The Old Prussians or Baltic Prussians (German: Pruzzen or Prußen; Latin: Pruteni; Latvian: Prūši; Lithuanian: Prūsai; Polish: Prusowie) were an ethnic group, autochthonous Baltic tribes that inhabited Prussia, the lands of the southeastern Baltic Sea in the area around the Vistula and Curonian Lagoons. They spoke a language now known as Old Prussian and followed pagan Prussian mythology.
During the 13th century, the Old Prussians were conquered by the Teutonic Knights, and gradually assimilated over the following centuries. The former German state of Prussia took its name from the Baltic Prussians, although it was led by Germans who had assimilated the Old Prussians; the old Prussian language was extinct by the 17th or early 18th century.
The land of the Old Prussians consisted approximately of central and southern East Prussia — the present-day Warmian-Masurian Voivodeship of Poland, the Kaliningrad Oblast of Russia, and the southern Klaipėda Region of Lithuania.

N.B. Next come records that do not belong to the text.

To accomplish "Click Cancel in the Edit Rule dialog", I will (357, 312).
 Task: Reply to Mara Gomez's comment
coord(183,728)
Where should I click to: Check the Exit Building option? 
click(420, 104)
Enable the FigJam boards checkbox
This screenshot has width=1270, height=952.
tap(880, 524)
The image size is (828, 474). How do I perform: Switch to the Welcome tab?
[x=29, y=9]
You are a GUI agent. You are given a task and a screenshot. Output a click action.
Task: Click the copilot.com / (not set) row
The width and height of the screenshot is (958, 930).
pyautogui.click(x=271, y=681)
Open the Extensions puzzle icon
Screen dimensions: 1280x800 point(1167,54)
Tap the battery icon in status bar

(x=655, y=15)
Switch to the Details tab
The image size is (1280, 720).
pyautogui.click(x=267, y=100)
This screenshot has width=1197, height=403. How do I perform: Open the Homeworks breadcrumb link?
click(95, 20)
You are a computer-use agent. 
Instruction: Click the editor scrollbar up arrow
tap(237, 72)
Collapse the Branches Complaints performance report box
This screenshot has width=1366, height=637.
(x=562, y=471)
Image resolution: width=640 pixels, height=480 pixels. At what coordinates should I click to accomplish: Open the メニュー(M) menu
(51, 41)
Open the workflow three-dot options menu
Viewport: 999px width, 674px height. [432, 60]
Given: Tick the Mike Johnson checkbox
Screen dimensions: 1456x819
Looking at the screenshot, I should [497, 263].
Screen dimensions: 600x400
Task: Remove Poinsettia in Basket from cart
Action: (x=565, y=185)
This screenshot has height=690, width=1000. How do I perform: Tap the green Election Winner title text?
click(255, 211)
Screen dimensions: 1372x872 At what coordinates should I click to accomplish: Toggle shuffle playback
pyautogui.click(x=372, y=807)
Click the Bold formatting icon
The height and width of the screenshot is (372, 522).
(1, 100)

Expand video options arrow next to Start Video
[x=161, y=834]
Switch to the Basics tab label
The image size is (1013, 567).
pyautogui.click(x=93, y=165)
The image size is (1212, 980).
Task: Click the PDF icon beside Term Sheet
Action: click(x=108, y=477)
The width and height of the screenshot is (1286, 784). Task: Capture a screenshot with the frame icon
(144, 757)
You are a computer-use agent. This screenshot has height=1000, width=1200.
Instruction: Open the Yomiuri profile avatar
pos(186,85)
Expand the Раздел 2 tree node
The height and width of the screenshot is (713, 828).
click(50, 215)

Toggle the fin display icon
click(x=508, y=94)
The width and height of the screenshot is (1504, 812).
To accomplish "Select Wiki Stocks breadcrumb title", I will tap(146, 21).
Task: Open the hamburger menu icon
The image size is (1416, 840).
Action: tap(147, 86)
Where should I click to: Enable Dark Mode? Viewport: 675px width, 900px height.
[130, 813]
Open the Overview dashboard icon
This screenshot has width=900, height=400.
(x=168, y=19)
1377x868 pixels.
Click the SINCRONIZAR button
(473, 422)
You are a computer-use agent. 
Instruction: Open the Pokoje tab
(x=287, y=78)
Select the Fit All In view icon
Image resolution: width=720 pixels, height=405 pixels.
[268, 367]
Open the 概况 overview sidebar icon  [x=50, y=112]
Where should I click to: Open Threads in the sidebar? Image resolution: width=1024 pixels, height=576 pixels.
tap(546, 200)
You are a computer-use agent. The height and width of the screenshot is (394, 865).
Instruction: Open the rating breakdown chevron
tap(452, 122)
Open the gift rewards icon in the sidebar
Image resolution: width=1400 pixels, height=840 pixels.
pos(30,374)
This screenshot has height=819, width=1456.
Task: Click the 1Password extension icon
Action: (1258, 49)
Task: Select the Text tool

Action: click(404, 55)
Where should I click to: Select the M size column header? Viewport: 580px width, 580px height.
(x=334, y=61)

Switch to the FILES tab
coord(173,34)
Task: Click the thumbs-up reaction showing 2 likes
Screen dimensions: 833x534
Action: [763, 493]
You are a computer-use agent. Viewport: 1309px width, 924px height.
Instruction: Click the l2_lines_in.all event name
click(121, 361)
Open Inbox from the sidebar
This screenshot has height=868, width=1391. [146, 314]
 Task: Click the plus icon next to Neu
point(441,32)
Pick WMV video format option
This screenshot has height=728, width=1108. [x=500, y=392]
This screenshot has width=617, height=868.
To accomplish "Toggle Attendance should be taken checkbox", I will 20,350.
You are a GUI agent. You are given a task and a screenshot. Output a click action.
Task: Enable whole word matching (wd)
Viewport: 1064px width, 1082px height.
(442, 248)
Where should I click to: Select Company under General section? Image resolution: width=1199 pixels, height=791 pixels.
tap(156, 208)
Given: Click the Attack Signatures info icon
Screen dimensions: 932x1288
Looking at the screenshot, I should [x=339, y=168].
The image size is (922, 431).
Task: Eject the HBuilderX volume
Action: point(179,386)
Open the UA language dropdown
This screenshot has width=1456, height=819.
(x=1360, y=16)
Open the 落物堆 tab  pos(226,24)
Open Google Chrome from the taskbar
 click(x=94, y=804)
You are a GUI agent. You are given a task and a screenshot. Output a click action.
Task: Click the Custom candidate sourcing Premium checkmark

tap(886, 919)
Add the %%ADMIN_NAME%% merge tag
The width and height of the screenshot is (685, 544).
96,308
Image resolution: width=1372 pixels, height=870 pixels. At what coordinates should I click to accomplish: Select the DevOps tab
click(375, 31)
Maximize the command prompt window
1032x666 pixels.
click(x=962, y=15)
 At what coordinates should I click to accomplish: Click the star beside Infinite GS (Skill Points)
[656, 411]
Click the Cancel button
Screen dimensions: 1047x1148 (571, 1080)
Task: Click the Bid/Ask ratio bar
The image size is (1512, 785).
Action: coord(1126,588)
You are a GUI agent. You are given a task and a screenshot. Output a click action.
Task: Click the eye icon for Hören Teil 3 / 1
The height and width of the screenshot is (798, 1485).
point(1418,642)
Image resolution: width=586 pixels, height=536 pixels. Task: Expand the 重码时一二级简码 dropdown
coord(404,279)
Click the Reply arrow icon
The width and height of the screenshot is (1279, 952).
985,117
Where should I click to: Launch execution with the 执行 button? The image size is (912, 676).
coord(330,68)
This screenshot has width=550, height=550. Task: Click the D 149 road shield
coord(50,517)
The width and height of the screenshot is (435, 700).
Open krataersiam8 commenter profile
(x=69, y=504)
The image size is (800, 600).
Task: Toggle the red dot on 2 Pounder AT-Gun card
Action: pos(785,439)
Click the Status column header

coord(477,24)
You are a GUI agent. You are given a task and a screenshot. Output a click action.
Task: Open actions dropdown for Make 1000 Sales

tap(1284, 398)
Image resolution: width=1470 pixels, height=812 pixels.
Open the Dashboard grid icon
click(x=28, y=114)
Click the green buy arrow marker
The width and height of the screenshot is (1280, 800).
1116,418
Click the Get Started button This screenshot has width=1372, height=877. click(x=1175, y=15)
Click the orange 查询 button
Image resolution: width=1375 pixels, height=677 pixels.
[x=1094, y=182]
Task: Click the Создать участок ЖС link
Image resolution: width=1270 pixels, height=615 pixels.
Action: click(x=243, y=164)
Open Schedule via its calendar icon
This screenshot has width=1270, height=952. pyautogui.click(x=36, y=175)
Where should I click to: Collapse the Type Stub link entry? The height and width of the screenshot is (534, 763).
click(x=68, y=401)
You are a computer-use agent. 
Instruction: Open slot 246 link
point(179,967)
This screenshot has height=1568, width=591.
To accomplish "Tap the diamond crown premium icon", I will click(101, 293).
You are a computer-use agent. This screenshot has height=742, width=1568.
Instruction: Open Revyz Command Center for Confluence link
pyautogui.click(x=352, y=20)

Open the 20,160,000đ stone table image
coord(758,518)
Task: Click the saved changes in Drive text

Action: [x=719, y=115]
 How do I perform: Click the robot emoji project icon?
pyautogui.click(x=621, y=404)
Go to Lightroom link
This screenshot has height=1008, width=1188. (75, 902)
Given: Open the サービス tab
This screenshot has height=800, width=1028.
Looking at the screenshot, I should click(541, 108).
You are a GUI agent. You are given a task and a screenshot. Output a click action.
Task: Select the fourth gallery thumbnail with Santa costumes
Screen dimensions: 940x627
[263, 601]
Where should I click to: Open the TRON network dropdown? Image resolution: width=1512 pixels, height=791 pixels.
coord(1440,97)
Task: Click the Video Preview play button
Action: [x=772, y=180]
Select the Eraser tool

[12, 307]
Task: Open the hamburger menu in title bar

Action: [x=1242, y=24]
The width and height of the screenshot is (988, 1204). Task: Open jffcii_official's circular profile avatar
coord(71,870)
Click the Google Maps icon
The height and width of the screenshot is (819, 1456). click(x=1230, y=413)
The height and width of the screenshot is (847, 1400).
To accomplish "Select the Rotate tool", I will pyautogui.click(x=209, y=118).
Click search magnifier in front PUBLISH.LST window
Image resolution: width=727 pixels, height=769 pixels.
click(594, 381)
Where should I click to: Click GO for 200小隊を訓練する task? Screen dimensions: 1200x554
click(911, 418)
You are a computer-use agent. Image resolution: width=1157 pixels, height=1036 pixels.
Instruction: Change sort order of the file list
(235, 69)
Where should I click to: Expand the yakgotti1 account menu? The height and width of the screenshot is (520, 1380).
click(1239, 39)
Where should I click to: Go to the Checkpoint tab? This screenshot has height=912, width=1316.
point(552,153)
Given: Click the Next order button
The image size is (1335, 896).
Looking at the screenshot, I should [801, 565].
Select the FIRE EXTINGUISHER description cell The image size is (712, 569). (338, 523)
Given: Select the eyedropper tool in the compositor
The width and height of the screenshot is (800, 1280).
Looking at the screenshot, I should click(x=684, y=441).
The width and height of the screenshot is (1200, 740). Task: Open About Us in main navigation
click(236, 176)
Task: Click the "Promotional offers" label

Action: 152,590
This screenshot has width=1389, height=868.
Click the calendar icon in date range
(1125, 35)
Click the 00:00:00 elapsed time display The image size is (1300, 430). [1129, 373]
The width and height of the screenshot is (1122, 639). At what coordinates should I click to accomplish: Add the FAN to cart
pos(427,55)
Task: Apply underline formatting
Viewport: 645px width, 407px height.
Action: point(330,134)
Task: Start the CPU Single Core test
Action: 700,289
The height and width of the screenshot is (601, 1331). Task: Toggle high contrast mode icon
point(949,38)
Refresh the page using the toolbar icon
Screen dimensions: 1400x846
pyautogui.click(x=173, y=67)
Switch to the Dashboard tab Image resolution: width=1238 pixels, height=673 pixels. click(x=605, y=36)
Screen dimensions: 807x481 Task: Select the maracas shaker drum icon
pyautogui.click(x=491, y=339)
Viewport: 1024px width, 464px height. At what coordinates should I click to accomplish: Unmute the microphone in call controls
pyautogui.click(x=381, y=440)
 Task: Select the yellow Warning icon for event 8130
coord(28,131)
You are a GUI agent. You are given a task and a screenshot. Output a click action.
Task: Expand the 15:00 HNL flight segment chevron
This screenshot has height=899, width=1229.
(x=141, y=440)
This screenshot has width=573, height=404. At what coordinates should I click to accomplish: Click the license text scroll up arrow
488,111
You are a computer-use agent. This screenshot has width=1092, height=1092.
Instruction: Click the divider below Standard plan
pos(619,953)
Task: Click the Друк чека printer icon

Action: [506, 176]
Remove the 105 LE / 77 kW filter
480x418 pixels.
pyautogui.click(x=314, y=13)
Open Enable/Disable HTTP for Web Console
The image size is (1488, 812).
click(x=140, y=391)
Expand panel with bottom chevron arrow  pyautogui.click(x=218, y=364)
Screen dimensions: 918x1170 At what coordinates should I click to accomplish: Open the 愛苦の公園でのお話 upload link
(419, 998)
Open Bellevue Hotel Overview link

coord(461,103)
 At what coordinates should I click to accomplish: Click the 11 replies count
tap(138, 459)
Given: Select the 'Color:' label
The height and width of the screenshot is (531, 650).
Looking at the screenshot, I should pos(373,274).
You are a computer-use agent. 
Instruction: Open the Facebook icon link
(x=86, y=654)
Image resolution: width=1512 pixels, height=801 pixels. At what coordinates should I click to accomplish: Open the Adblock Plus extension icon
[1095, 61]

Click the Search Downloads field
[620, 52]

The names of the Baltic Prussian tribes all reflected the theme of landscape. Most of the names were based on water, an understandable convention in a land dotted with thousands of lakes, streams, and swamps (the Masurian Lake District). Indeed, that landscape caused the very partial isolation that preserved the Baltic language group as the most archaic in Europe. To the south, the terrain runs into the Pripet Marshes at the headwaters of the Dnieper River; these have been an effective barrier over the millennia.